Release Notes Release 2.2

Key Features and Enhancements

  • [PyTorch] Added support for per-tensor current scaling recipe.

  • [PyTorch] Implemented cross-entropy loss with support for splitting computation across multiple devices.

  • [PyTorch] Added support for CPU offloading with Megatron-Core style distributed optimizers.

  • [C/PyTorch] Improved performance for P2P-based Tensor Parallel (TP) communication overlap.

  • [Jax] Added support for THD format with ring attention.

  • [C] Added multi-node support for NVIDIA® NVLink for TP overlap with userbuffers.

  • [PyTorch] Added support for KV cache for FusedAttention, FlashAttention, and UnfusedDotProductAttention backends.

  • [PyTorch] Improved bulk TP communication overlap by launching GEMMs on lower priority streams.

  • [Jax] Improved performance and memory usage for causal mask in the cuDNN attention backend.

Fixed Issues

  • [PyTorch] Fixed convergence when using context parallelism with a fused attention backend.

  • [PyTorch] Fixed a crash using GroupedLinear when the last input has no tokens.

  • [PyTorch] Made miscellaneous fixes to improve overall performance of the MXFP8 recipe.

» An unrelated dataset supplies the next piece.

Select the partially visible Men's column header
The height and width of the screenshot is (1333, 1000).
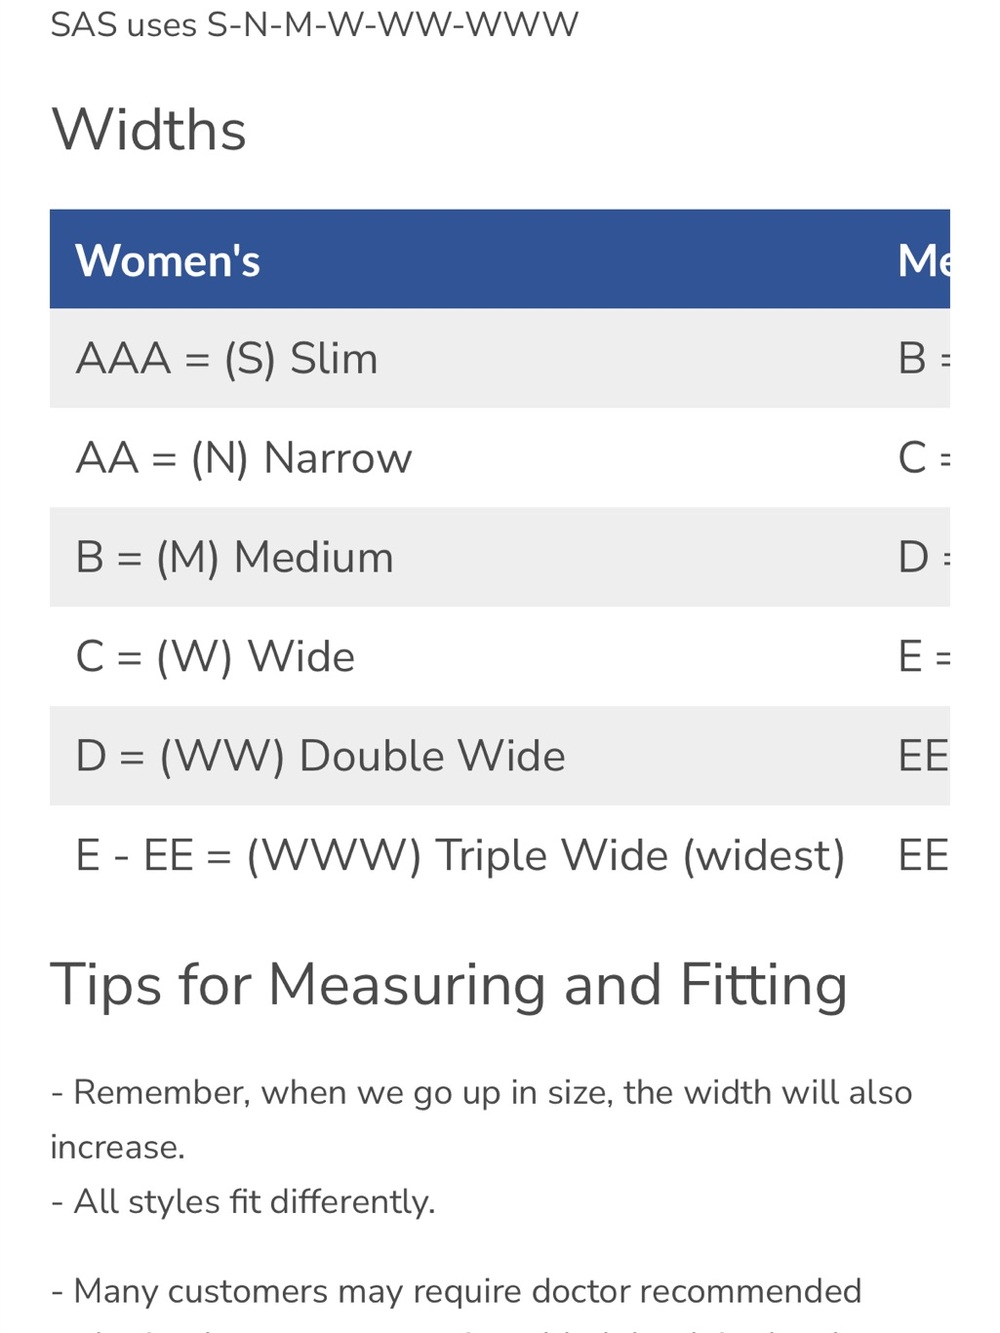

  • [PyTorch] Reintroduced support for return_bias argument to all modules, which was silently ignored in v2.0 and v2.1.

  • [PyTorch] Reintroduced support for FP8 communication for overlapping reduce-scatter and GEMM when using TP overlap with userbuffers.

  • [PyTorch] Fixed gradient accumulation fusion in the LayerNormMLP module.

  • [C/PyTorch] Made miscellaneous numerical fixes to the fused attention backend.

  • [C] Avoided creating a new cublasLtHandle for every GEMM call to avoid memory leaks.

  • [Jax] Fixed shape and sharding inference in fused-attention C++ extension.

  • [Jax] Fixed an import error in the encoder example.

Known Issues in This Release

  • RTX 5090 is currently unsupported for FP8 execution. Support will be added in v2.3.0.

  • Transformer Engine may crash when it is installed via the PyPI registry but is run in an environment with CUDA version < 12.8. A temporary workaround is to install from source until the issue is fixed.

Breaking Changes in This Release

  • [PyTorch] The deprecated interval argument for the DelayedScaling recipe has been removed.

  • [PyTorch] There are multiple breaking changes in the InferenceParams class.

    • New arguments num_heads_kv, head_dim_k, and dtype are required during initialization.

    • The user must call a pre_step method to update the InferenceParams state.

    • The swap_key_value_dict method has been removed, as the step method now automatically reorders the key/value sequences according to their batch indices.

Deprecated Features

There are no deprecated features in this release.

Miscellaneous

  • [PyTorch] The minimum required PyTorch version is changed to 2.1.